Age-friendly Action Plan and Complete Streets Program information updates prompted similar responses during the Oak Bay committee meeting Monday night.
Coun. Michelle Kirby noted the two are intertwined.
“I’m pleased with the synergies here,” she said. “It’s reinforcing the message to the community … anything that complements the agefriendly process is good for complete streets.”
While appreciating both projects were funded with grants, Coun. Kevin Murdoch said he would have preferred to spend money on tangible projects, such as creating curb cuts.
“This will give us a bit of a tool for discussion,” he said, adding it won’t be a huge benefit. “It’s still tax dollars spent on a report that produced generalities.”
The Age-Friendly plan spawned from a World Health Organization set of categories so a community can assess its age-friendly status. A provincial grant for $20,000 was provided to the District of Oak Bay to undertake development of its own Age-Friendly Action Plan to identify areas that need improvement for its “age friendly” health.
A draft Age-Friendly Action Plan with strategies that address eight categories identified by the WHO is expected to go to the community for review in early January, followed by presentation to council for approval. Staff are currently assessing strategies to engage the community in its consideration of the Action Plan. As per conditions of the funding, staff will prepare a report of the project process, to be forwarded to the province.
Murdoch reiterated his concerns with the Complete Streets information package, prompting response from Kirby and Coun. Tara Ney.
“(This) specifically engaged community on transportation and housing and reinforced that we’re going in the right direction,” Kirby said.
“This is money well spent. This has focused these projects on a particular initiative, it give us the license to move forward with it in a focused way,” Ney agreed.
Coun.
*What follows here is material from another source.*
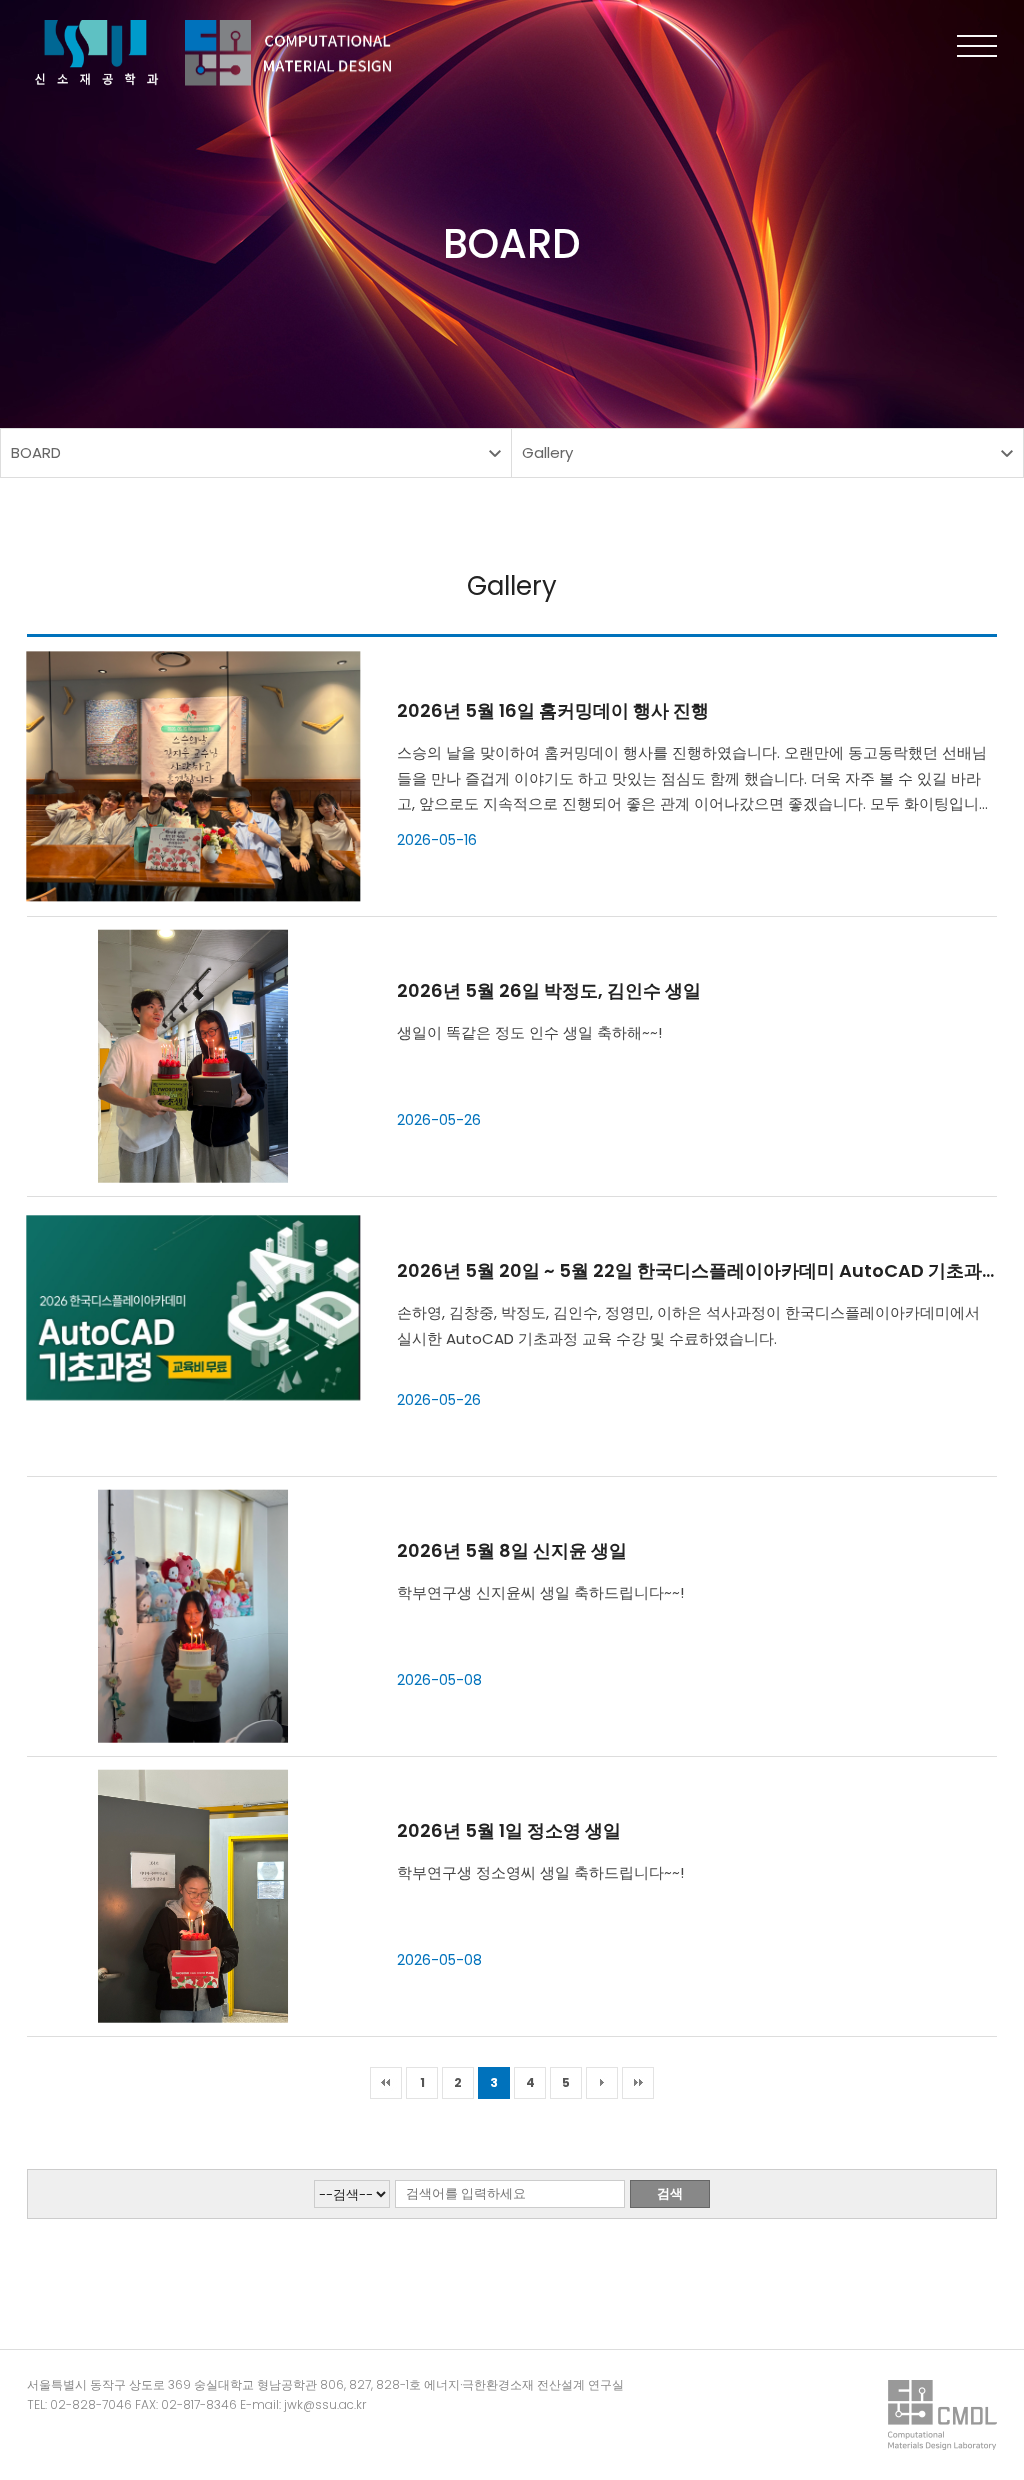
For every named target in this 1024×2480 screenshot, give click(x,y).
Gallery (547, 452)
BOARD (36, 452)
Hazel Braithwaite, who chaired the committee meeting, noted it’s up to council to ensure the reports don’t “just sit on a shelf” but are put into action.
“It’s good to reinforce … I just always question a report that tells us largely what we already know,” Murdoch said.
Complete Streets is an approach to urban planning that recognizes streets as more than just paved roadways for vehicles; roadways are designed and operated to enable safe access and movement for users of all ages and abilities including pedestrians, cyclists, motorists, scooter riders, and public transportation users.
In the 2015 municipal budget, council approved $20,000 for development of the program to help guide the district toward a pro-active process that considers public education, resident requests and needs-based opportunities identified by staff.
The engineering department hired a consultant to develop a handbook as a tool to enable staff to manage a prioritized list of enhancement projects.
A final draft of the Complete Streets Handbook is expected to come to council for endorsement before the end of March 2016.
Find the draft Complete Streets Handbook and draft Age Friendly Action Plan online at oakbay.ca attached to the Dec. 14 committee agenda.